Welcome to day two of the "all-porn week" (also known as a desperate attempt to draw traffic in the face of a summer slowdown) here at Bombs, Boobs and Burgers. Today, some interesting news out of Japan: porn is reportedly overloading the country's mobile phone networks.

According to Bloomberg, Japan's mobile carriers - who are light years ahead of their North American peers in technology - are starting to complain about how much their customers are using the networks. Some of that use, they suspect, is coming from people who are using their phones to download movies, particularly those of the adult persuasion. According to a spokesman for KDDI, one of Japan's biggest mobile companies, "We can't see customers' data but can surmise the biggest portion of it is probably movies. We can't deny the possibility those movies include adult content."
Some of the analysts quoted in the Bloomberg story, however, are saying the issue is more serious than the carriers are letting on. "Pornography will eventually open a debate about how carriers should modify their business model as data traffic swells," said one telecommunications analyst in Tokyo. "It may prompt even tighter access restrictions."
Now hold on a second. Those sorts of statements tend to set warning bells off for me. It's ironic that Bloomberg, a pro-business newswire if there is one, would run such a story on the very day that Canadian telecommunications regulators convened a public hearing into net neutrality, kicking off the debate on how much control internet providers should have over the services they provide to customers. According to reports, the issue of whether net neutrality rules should apply to mobile phones came up at the CRTC hearings. On day one, a couple of the companies that make the network technologies for Canadian carriers, namely Sandvine and Juniper Networks, argued that yes of course, mobile companies should have the right to manage traffic as they see fit. That means limiting it or slowing it if they think it's necessary.

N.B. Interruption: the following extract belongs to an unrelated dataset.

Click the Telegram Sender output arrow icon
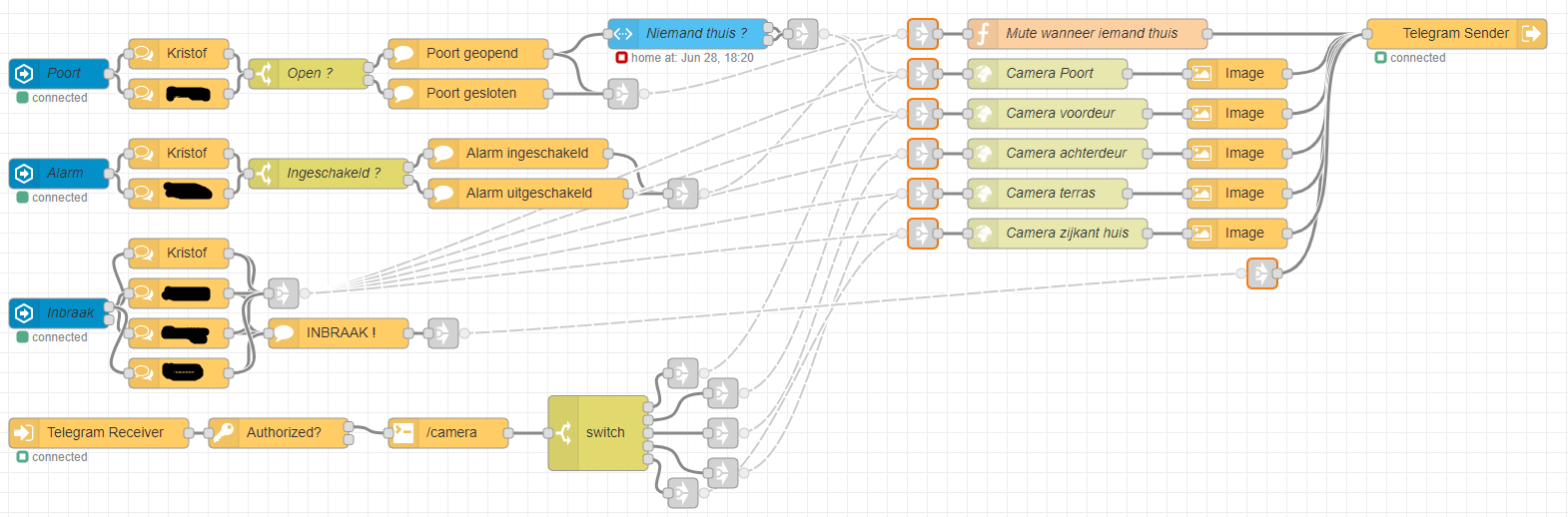Screen dimensions: 1568x517 tap(1531, 33)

It sounds like some of the analysts quoted in the Bloomberg story are drinking the same Kool-Aid. Speaking from experience, many telecom analysts are shills who put forward the agendas of the companies they cover. In exchange, they get business from the telecom companies. It sure looks like that's what happened in the Bloomberg story, which is one lazy piece of reporting and editing. Never mind the factual errors, like the suggestion that Japan may be the first country to impose mobile download limits (hello, anybody used a cellphone in Canada, lately?) or the preposterous claim that Japan produces about 17,000 adult titles a year, an output that would vault it ahead of L.A.'s San Fernando valley - the porn capital of the world - and its paltry 14,000 or so films a year. The story, quite simply, is misleading and, I think, the product of an agenda. What bugs me most about it is that these analysts are stealthily trying to use porn, that old boogeyman, as an excuse for future net neutrality violations.
Perhaps the thing that angers me most about the telecom industry is how it sells internet access. First, the providers charge a lot of money and suck in only those people who absolutely must have it. Then, they lower prices and capture the mass market. Once the customers are there and find they can't live without it, the carriers start complaining that their customers are actually using the service, and they try to restrict it in various ways. It's completely disingenuous. If you're going to sell a service, you'd better be prepared to have your customers use it. Otherwise, don't bother.
If there's one quote that can be believed in the Bloomberg story, it's that from a Japanese porn executive who said that while mobile porn is growing, the market is "still relatively untouched." As I've posted here before, porn producers
are excited about the potential of mobile porn and the
market is growing, but it'll be a long time before it overloads anyone's network.
By the way, if you're wondering why there's a picture of Godzilla in this post, it's because no story on Japan is complete without one.